Волохов прислонил плюшевого мишку к пеньку и стал доставать продукты.

— Ну, как тут у вас? — спросил он.

— Вот, — Витек похлопал себя по рукаву пиджака, — переоделся, как говорится, из чистого в теплое. А то замызгаю и в город-то пойти не в чем будет.

— Похвально, — одобрил Волохов, — ты чего такой смурной?

— Да, видишь, дело какое, — пробормотал Витек, потом махнул рукой, решившись: — Ай, да, ладно. Люська, сука, костюм твой продала. Не уследил я, ты уж прости.

— Ну, что ж делать, — Волохов пожал плечами, — он мне, может, больше и не пригодится. Но твой-то в целости?

Витек закряхтел.

— Паш, тебя ж не было два дня, а она, зараза, пристала: зачем он тебе да зачем, — он огорченно махнул рукой, — если, говорит, спросит — скажешь: потерял. Вот на мой и похмелялись.

— Да, красиво жить не запретишь.

— Угу, — согласился Витек, — а сейчас я ее с пустой посудой погнал. Пусть подлечиться принесет.

— На вот, лечись, — Волохов протянул ему бутылку, сделал себе бутерброд и уселся на бревно.

Витек, пожелав ему здоровья, хватил стакан и налег на закуску. Волохов смотрел, как он аккуратно ест, стараясь не капнуть маслом от консервов на расстеленную газету.

— Слушай, Виктор, не надоело в лесу жить?

Витек покосился на него, дожевал, запил газировкой и, налив себе еще полстакана водки, откинулся, облокотившись на локоть.

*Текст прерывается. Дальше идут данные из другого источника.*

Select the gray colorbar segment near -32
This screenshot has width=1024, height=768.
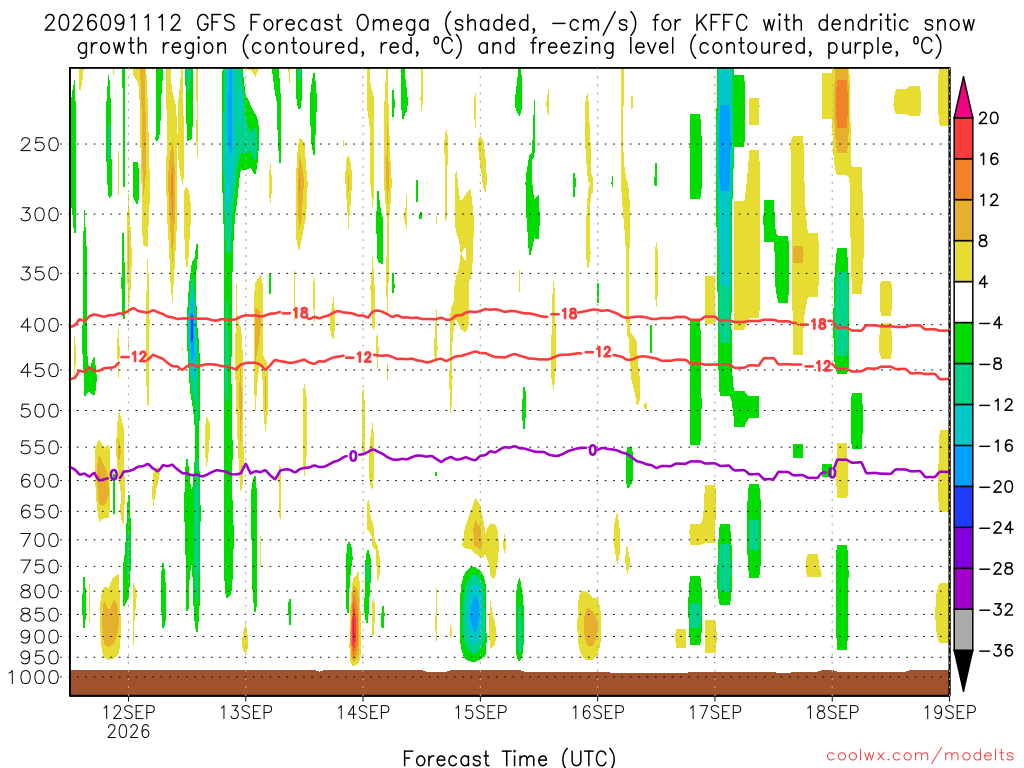point(963,630)
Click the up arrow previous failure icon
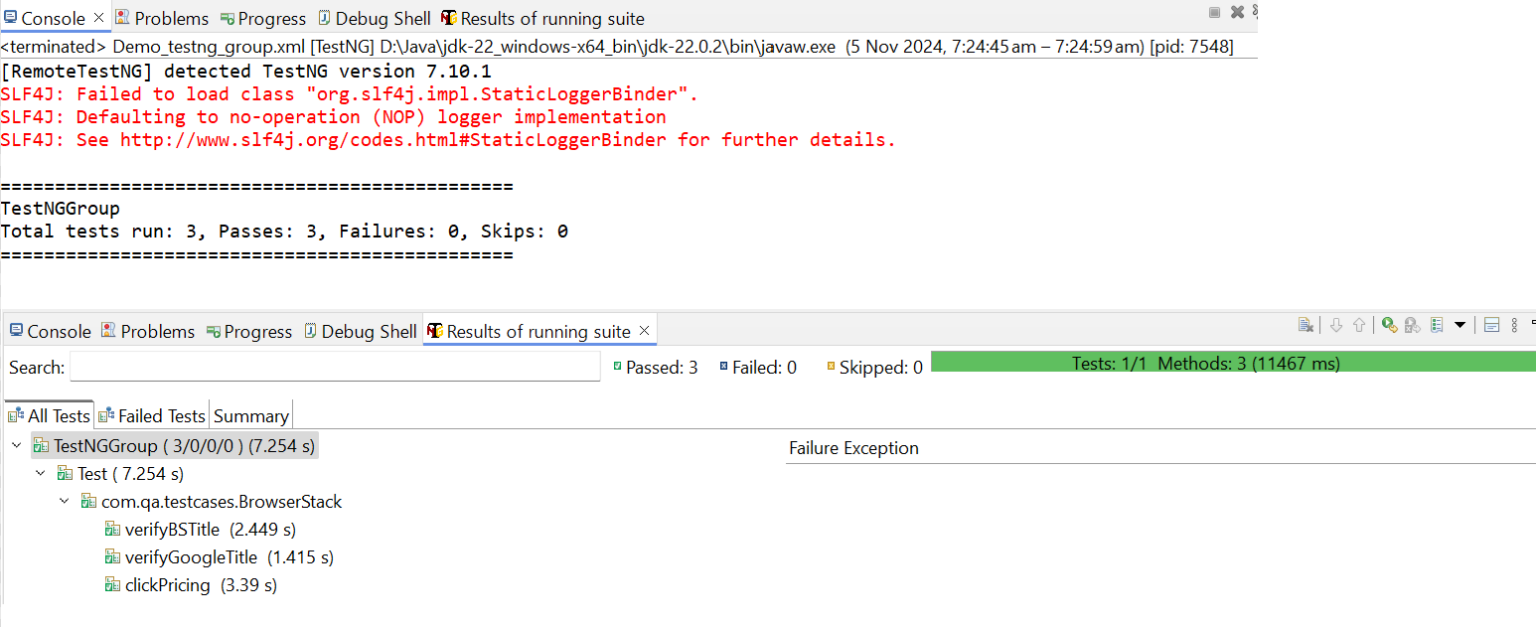 pyautogui.click(x=1359, y=325)
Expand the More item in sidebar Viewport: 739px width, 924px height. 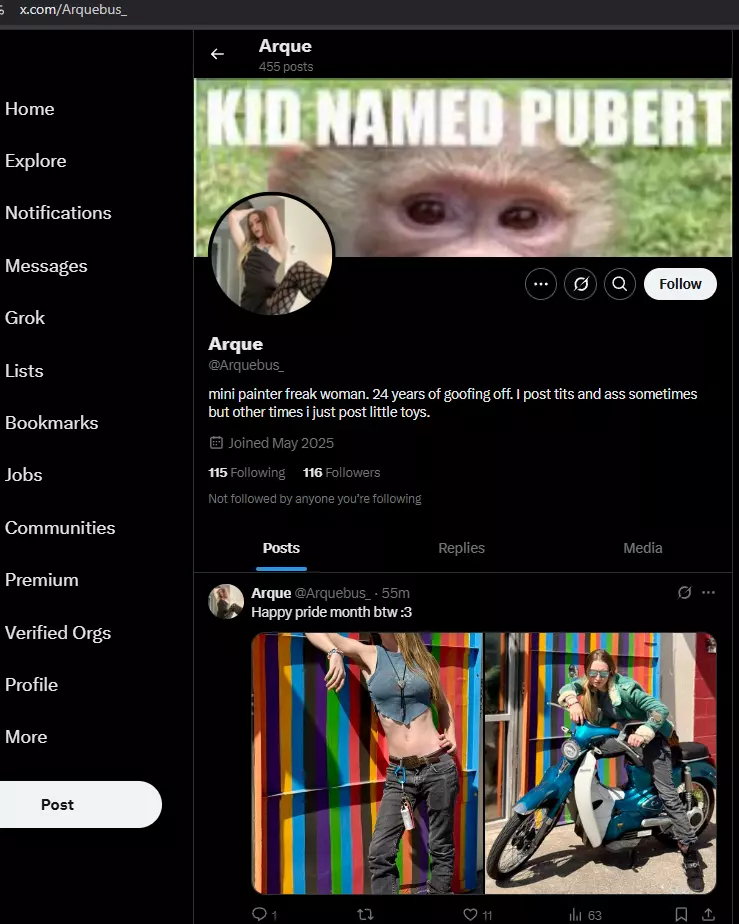[x=26, y=737]
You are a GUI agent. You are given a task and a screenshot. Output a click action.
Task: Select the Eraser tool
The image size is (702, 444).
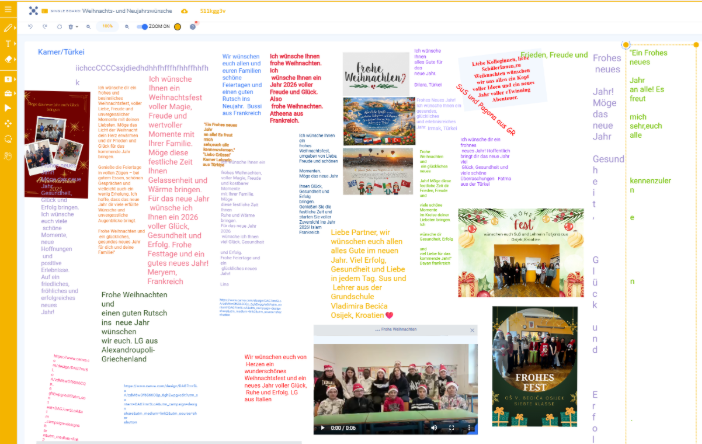[x=8, y=60]
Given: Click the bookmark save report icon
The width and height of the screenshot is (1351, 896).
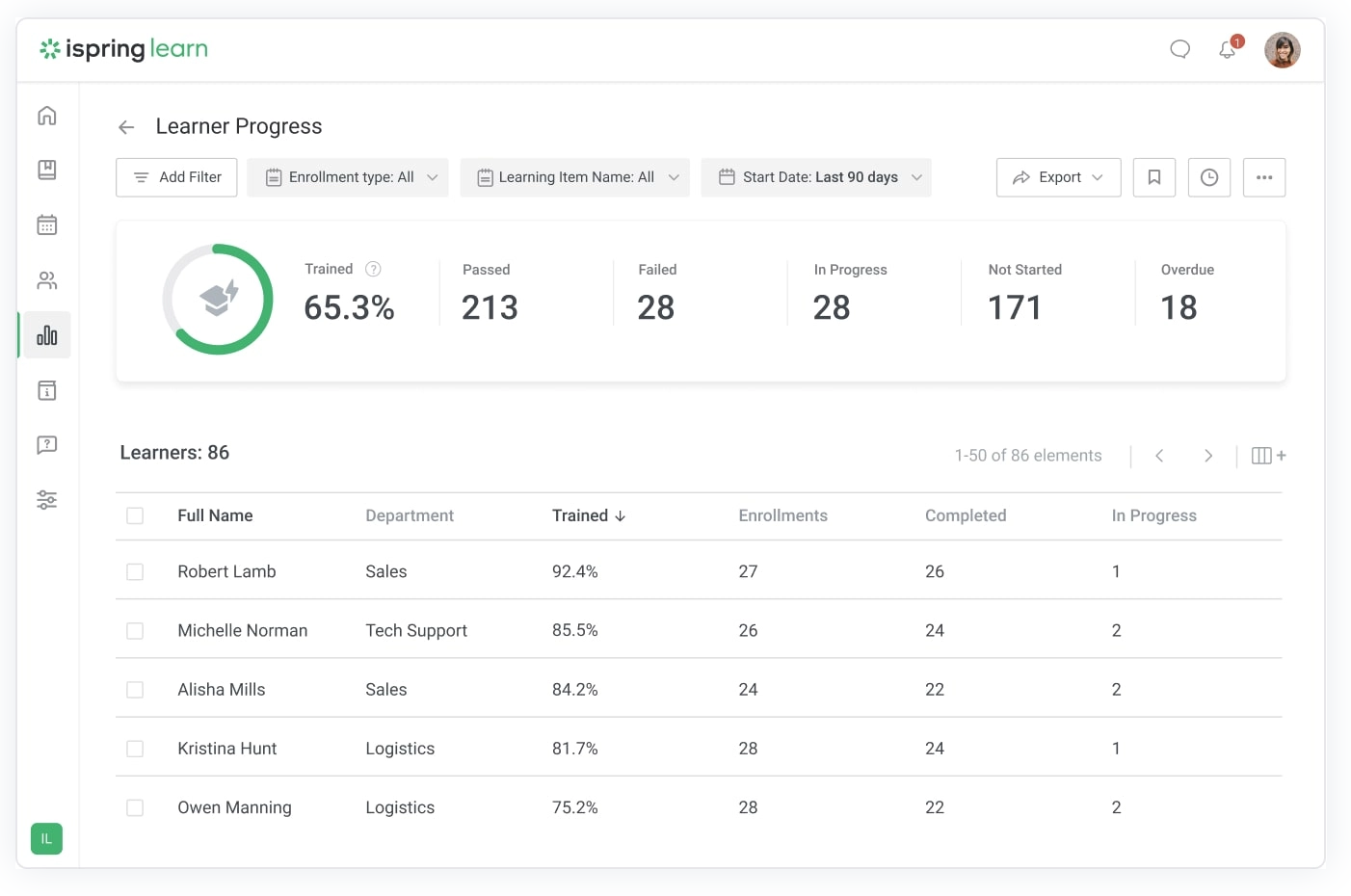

— Летом нормально, — задумчиво сказал он, — а зимой в подвалах ночевать приходится. Тут знаешь сколько таких как я бродит? О-о! Рынок рядом, подкормиться всегда можно. Черные, правда, издеваются. За людей не считают. Хотя и правда, какие мы люди, так, покойники ходячие. Твари бессловесные.

— А жилье есть?

— Паша, не поверишь, есть жилье. Однокомнатная хата возле «Байкала». Я ж двадцать пять лет на заводе отпахал. Заработал. Выпить, правда, люблю. Вот, когда завод родной разваливаться стал, меня по тридцать третьей статье и вышибли. Запил я, жена ушла. Опомнился — мебель пропил, в квартире — шаром покати, и ушел я на волю. Ключи соседке оставил и ушел. И здесь жить можно, и поговорить есть с кем, хотя законы тоже волчьи.